13.4 Frame ordering¶
Writers producing trajectories SHOULD include frame_index (and
time when available) so consumers can reconstruct ordering without
relying on filesystem metadata.
14 Version history¶
Version |
Date |
Changes |
|---|---|---|
1 |
(original) |
De facto format from eOn. Column 5 present, undefined. |
2 |
2026-03-25 |
JSON metadata. atomidsemantics. Per-direction constraints. |
Declared sections. Force blocks. Compression. |
15 Detecting the spec version¶
Read line 2. If it starts with {, parse as JSON and extract
con_spec_version.

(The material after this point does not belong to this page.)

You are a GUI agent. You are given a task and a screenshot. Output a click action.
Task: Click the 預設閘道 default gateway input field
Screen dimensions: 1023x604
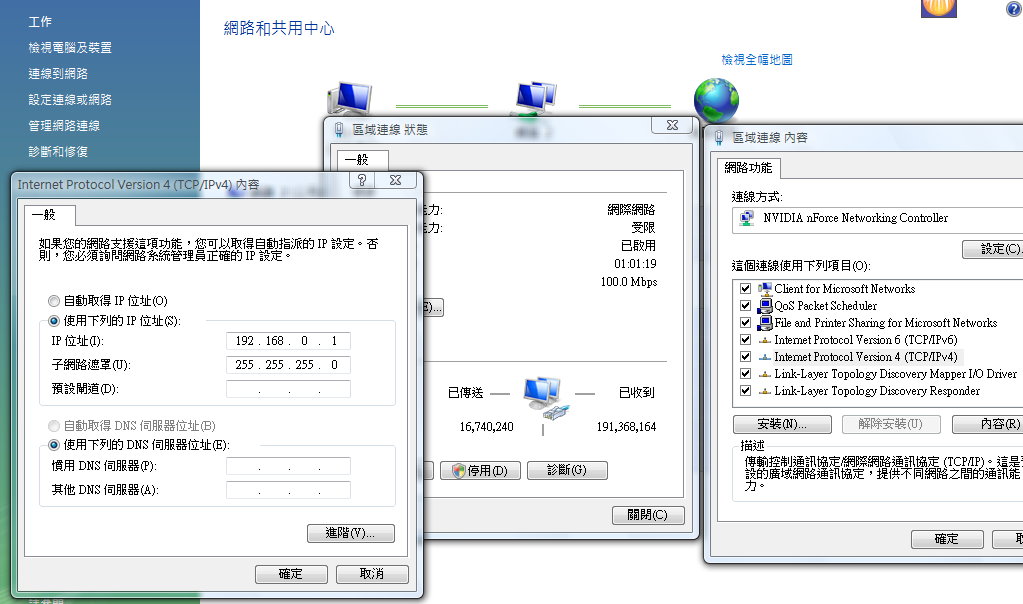pos(288,389)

Otherwise the file predates this specification
(implicit version 1).
16 Examples¶
16.1 Minimal v2 file¶
Generated by eOn
{"con_spec_version":2}
10.000000 10.000000 10.000000
90.000000 90.000000 90.000000
1
2
63.546000
Cu
Coordinates of Component 1
0.000000 0.000000 0.000000 7 0
5.000000 5.000000 5.000000 0 1
16.2 File with velocities and forces¶
Generated by eOn
{"con_spec_version":2,"sections":["velocities","forces"],"energy":-42.5,"potential":{"type":"EMT","params":{}}}
15.345600 21.702000 100.000000
90.000000 90.000000 90.000000
0 0
218 0 1
2
2 2
63.546000 1.007930
Cu
Coordinates of Component 1
0.639400 0.904500 6.975300 7 0
3.196900 0.904500 6.975300 7 1
H
Coordinates of Component 2
8.682300 9.947000 11.733000 0 2
7.942100 9.947000 11.733000 0 3
Cu
Velocities of Component 1
0.001234 0.002345 -0.003456 7 0
0.004567 -0.005678 0.006789 7 1
H
Velocities of Component 2
-0.012345 0.023456 0.034567 0 2
0.045678 -0.056789 -0.067890 0 3
Cu
Forces of Component 1
0.123456 0.234567 -0.345678 7 0
0.456789 -0.567890 0.678901 7 1
H
Forces of Component 2
-1.234567 2.345678 3.456789 0 2
4.567890 -5.678901 -6.789012 0 3
16.3 Trajectory frame with metadata¶
Generated by eOn 3.1
{"con_spec_version":2,"generator":"eOn 3.1","units":{"length":"angstrom","energy":"eV"},"frame_index":5,"time":2.5,"timestep":0.5}
15.345600 21.702000 100.000000
90.000000 90.000000 90.000000
2
2 2
63.546000 1.007930
Cu
Coordinates of Component 1
0.639400 0.904500 6.975300 7 0
3.196900 0.904500 6.975300 7 1
H
Coordinates of Component 2
8.682300 9.947000 11.733000 0 2
7.942100 9.947000 11.733000 0 3
16.4 Legacy (pre-v2) file¶
Random Number Seed
0.0000 TIME
15.345600 21.702000 100.000000
90.000000 90.000000 90.000000
0 0
0 0 0
2
216 2
63.546 1.00793
Cu
Coordinates of Component 1
0.639400 0.904500 -0.000100 1 0
3.197000 0.904500 -0.000100 1 1
...
A conforming v2 reader processes this without error, assigning
spec_version = 1 because line 2 does not start with {.